** Entries shown follows **

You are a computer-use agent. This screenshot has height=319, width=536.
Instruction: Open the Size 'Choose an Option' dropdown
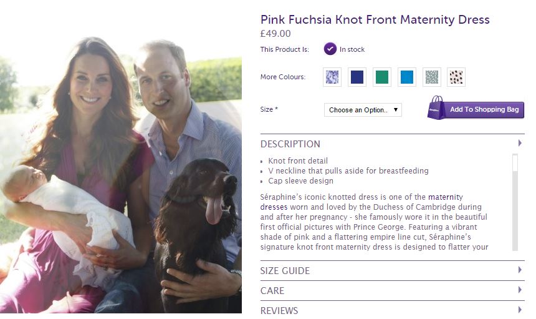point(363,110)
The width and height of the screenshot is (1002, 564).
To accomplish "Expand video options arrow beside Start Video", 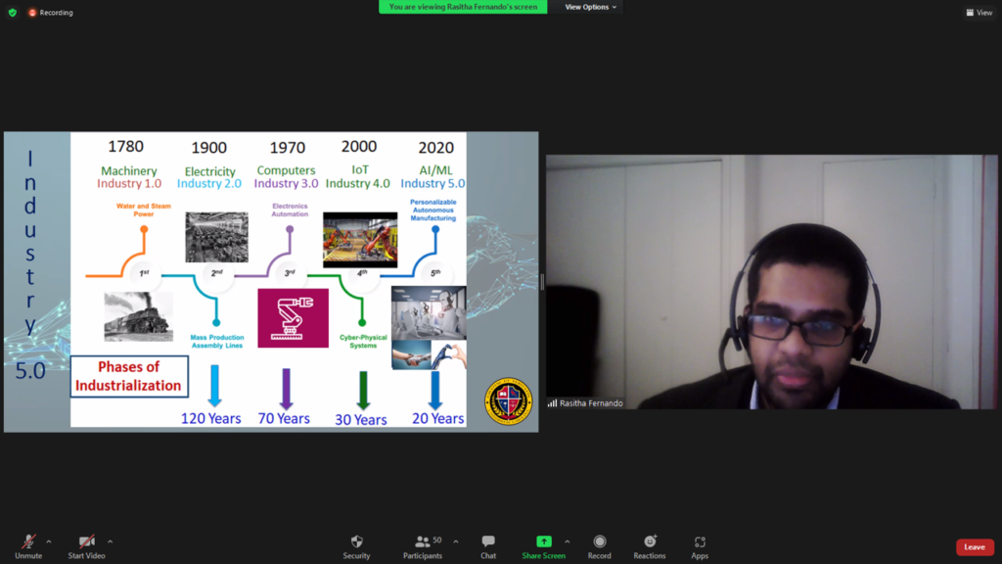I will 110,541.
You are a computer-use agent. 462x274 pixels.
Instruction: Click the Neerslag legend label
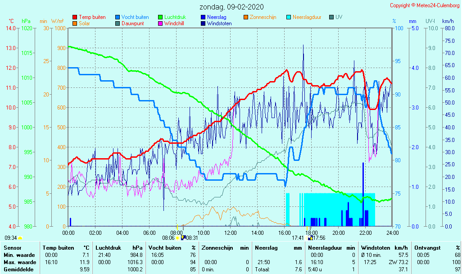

** End of Entries shown **

Going through the records above, count the lines that hold "width" and answer with the count alone.

Response box:
2